PE Deal Value Reached $2.6T in 2025, Reports McKinsey
A McKinsey report shows that global private equity deal value increased by 19% to $2.6 trillion in 2025, largely driven by buyouts. The report notes that the outlook for 2026 is tougher. Separately, an analysis by Will Schryver demonstrates the sensitivity of LBO activity and IRRs to interest rates, with deal-making spiking during the low-rate period of 2019-2021.
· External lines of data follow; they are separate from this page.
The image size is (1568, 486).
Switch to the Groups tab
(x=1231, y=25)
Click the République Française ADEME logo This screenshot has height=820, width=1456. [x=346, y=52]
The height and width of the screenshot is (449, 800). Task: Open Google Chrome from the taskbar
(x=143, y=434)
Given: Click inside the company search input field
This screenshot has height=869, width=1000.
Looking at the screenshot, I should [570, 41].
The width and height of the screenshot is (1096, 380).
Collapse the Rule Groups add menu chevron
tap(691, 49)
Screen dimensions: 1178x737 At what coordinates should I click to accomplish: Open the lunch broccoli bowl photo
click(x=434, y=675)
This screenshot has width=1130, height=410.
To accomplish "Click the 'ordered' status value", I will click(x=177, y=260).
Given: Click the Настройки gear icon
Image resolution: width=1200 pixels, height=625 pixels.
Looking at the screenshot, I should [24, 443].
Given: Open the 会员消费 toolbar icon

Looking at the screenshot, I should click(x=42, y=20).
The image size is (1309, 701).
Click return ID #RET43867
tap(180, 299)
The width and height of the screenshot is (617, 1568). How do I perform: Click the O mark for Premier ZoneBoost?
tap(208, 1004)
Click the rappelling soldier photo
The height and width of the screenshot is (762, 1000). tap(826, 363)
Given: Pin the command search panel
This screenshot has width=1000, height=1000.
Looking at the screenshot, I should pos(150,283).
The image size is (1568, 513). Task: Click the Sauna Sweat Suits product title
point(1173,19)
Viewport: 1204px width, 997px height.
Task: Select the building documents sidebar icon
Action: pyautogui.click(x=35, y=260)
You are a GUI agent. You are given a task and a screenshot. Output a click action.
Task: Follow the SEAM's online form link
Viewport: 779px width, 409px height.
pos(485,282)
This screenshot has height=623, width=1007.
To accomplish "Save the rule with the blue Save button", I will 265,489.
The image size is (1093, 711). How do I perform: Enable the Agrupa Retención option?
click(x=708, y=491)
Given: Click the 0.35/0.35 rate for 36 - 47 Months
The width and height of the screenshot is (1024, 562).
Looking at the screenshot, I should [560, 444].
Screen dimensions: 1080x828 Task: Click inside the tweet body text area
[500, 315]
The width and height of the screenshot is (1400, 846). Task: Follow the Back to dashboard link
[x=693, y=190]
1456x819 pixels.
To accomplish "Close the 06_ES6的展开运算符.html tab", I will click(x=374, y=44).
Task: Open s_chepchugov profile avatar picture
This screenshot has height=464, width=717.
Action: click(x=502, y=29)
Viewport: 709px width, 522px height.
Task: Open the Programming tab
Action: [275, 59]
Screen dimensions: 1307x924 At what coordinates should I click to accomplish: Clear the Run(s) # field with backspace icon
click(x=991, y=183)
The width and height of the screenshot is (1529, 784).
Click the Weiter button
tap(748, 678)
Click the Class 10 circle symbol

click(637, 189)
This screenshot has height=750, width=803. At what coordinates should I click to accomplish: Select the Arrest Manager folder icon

- The increase in deal value was largely driven by a resurgence in "megadeals" (transactions over $10 billion) and take-private transactions, which accounted for their third-highest year ever in deal count and value. A notable example is the proposed $55 billion take-private of Electronic Arts by a consortium including Silver Lake and Affinity Partners. - The Technology, Media, and & Telecom (TMT) sector was a primary driver of deal value in 2025, attracting $654 billion in private equity investment globally. This was fueled by significant interest in AI, as seen in the $40 billion acquisition of data center operator Aligned Data Centers by a consortium including BlackRock and Nvidia. - In the Financial Institutions Group (FIG) sector, financial services saw a 61% increase in deal value for buyouts over $500 million in 2025. Dealmaking in the sector is expected to remain strong in 2026, with a focus on consolidation in banking and insurance. - Higher interest rates have led to a greater emphasis on operational value creation over financial engineering. With elevated entry multiples, averaging around 12x EBITDA in 2025, sponsors are focusing on revenue growth and margin expansion to drive returns, a shift from the previous reliance on multiple expansion and leverage. - The median private equity purchase multiple increased to 11.8x EBITDA in 2025 from 11.3x in 2024. In the TMT sector, private software valuations saw a slight quarterly decline but were up year-over-year, while IT services valuations rose. - On the sell-side, there is significant pressure for sponsors to generate liquidity and return capital to limited partners (LPs) due to a backlog of aging portfolio companies. This has led to an increase in sponsor-to-sponsor deals and a partial reopening of the IPO market for larger, high-quality assets. - The exit market showed signs of life with a more than 40% surge in the value of PE-backed exits globally, aided by a nearly 100% increase in exit deal volume via IPOs. However, this activity was concentrated in larger deals, with the middle-market remaining more stagnant. - For LBOs, higher financing costs have resulted in more conservative capital structures. In the middle market, equity contributions for buyouts eased to 46% of value in 2025, down from 51% in 2023, reflecting renewed confidence in credit markets.